A Trinity College Dublin-based Lero team is to take part in a €2.5m European Commission-funded research programme to find out how the principles of ecology can be adopted to design more stable software systems.
Lero, the Irish Software Engineering Research Centre, provides the Irish team, which is being led by Prof Siobhan Clarke of the School of Computer Science and Statistics at Trinity College Dublin.
The programme is called ‘DIVERSIFY: Ecology-inspired software diversity for distributed adaptation in CAS (Collaborative Adaptive Systems)’, as it will explore diversity as the foundation for novel software design.
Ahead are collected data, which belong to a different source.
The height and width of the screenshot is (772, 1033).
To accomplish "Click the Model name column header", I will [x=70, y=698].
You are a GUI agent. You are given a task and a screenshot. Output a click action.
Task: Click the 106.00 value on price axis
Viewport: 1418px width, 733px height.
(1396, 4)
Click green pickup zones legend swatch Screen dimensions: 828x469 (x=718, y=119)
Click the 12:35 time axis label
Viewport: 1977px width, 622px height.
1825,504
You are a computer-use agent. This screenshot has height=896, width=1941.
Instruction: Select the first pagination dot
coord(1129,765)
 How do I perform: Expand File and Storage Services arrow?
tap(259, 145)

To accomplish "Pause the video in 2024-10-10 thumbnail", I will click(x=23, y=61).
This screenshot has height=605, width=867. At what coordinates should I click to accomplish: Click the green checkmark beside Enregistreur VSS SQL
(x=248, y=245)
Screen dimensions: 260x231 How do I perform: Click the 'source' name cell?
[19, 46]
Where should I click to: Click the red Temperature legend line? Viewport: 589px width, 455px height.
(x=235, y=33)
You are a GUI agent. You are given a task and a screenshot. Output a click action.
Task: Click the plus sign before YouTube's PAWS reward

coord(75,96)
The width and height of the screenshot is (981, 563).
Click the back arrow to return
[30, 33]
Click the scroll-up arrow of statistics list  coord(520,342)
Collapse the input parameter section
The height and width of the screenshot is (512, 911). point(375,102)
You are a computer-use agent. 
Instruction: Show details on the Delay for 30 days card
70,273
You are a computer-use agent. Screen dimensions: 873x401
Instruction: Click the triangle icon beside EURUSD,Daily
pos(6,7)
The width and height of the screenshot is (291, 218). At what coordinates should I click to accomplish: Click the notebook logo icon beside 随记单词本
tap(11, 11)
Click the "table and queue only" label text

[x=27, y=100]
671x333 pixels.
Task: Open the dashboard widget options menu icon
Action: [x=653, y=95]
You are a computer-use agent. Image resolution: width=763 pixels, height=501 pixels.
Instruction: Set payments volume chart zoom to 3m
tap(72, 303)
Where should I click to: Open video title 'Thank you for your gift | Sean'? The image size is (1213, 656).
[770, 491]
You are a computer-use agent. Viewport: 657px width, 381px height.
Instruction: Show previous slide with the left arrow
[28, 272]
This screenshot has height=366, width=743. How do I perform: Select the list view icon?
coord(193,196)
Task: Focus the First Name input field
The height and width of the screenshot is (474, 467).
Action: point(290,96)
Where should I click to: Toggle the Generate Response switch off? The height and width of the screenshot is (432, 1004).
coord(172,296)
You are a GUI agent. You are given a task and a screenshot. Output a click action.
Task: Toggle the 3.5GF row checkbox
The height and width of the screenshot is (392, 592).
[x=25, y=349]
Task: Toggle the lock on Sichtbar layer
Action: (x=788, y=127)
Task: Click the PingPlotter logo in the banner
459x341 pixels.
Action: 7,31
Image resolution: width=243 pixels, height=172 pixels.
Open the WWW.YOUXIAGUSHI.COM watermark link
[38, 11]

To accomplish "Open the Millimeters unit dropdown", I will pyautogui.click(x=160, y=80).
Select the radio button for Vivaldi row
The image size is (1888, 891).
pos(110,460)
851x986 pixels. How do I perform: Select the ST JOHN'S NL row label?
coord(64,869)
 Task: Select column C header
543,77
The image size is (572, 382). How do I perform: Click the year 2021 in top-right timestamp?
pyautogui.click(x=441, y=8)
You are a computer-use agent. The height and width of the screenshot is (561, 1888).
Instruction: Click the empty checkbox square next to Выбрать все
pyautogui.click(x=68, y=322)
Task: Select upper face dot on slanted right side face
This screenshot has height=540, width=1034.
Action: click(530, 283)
“We anticipate that the unique DIVERSIFY programme will provide a breakthrough into automated technologies to maintain and evaluate stable systems at runtime,” Lero director Dr Mike Hinchey explained.
The programme brings together leading European researchers from software-intensive distributed systems and ecology in Ireland, France and Norway in order to translate ecological concepts and processes into software design.
“This is a novel and exciting programme which for the first time will use the principles of ecological and evolutionary systems and apply them to software development,” Clarke explained.
“Biodiversity is essential for the robustness and adaptability of ecological and many other systems. The limited amount of diversity in software is a major concern which we aim to address under this programme.”
Dr Hui Song of Trinity College Dublin, who will work on the three-year programme, added: “One of our international partners is the University of Rennes in France, which is a leader in ecological research so this will be a truly multi-disciplinary collaboration.”